**YOUR GOAL**
Rewrite every line of the data below, including each request, and multiply each click coordinate in the answers by 1.05, rounding to the nearest whole number with halves going up. Omit the pictures from your output.

------------------------------------------------------------

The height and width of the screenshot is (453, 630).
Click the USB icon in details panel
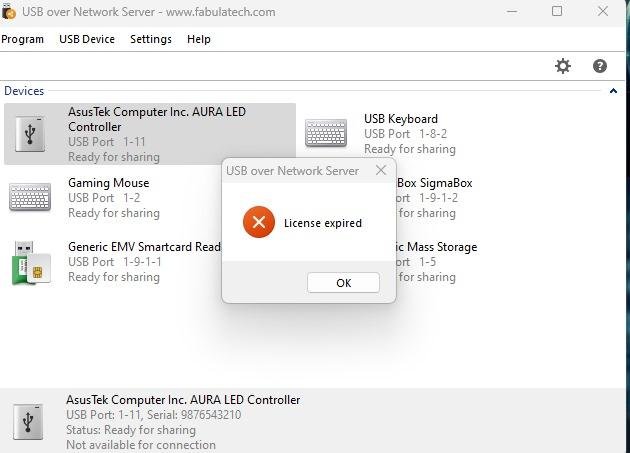click(x=30, y=421)
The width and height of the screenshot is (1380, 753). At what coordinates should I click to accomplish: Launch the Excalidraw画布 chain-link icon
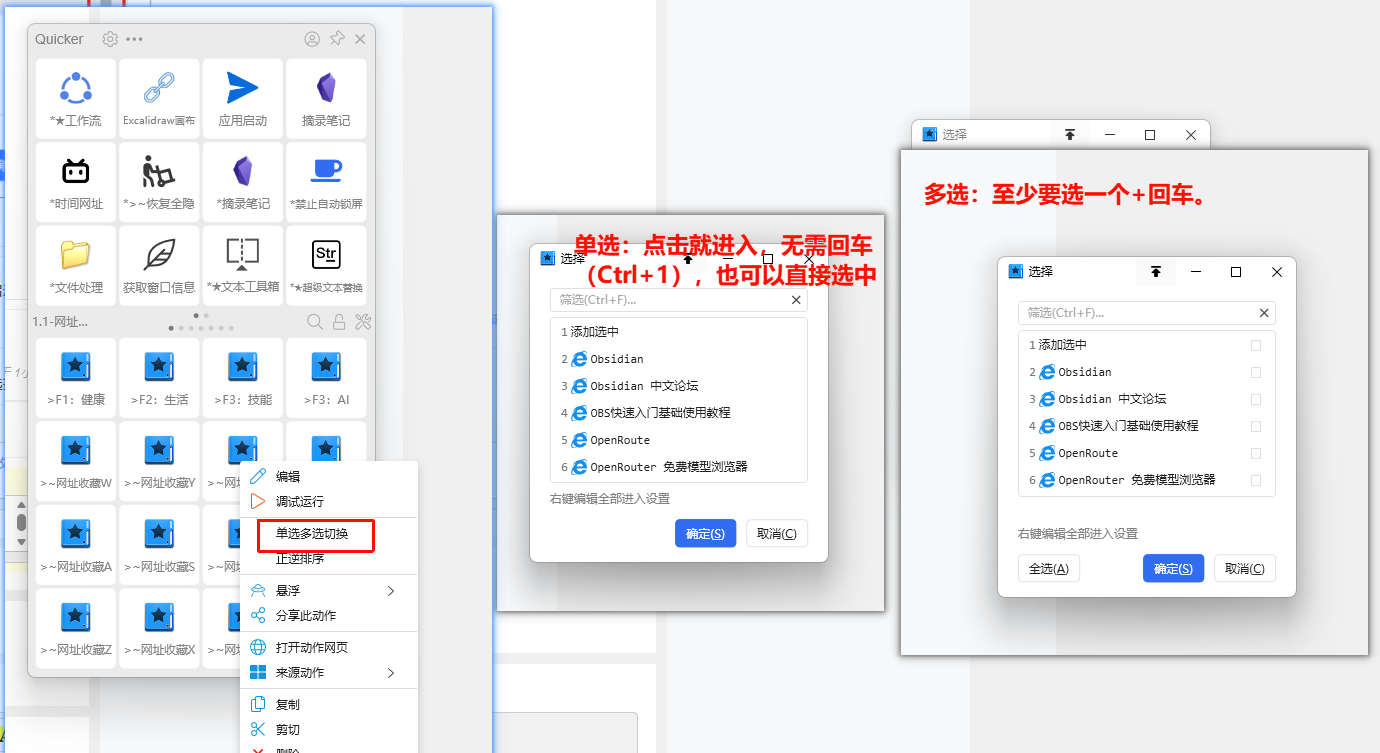(159, 89)
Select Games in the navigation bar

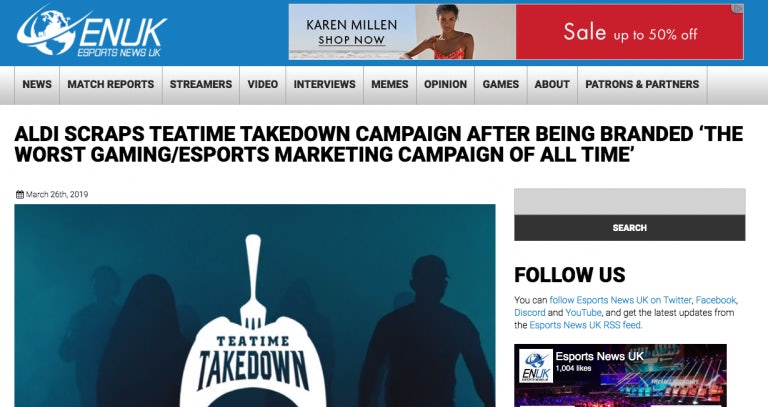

------------------------------------------------------------

**EXERCISE RESULT**
The height and width of the screenshot is (453, 630).
Click the USB icon in details panel
click(x=32, y=442)
The width and height of the screenshot is (1380, 753). At what coordinates should I click to accomplish: Launch the Excalidraw画布 chain-link icon
(167, 93)
Select Games in the navigation bar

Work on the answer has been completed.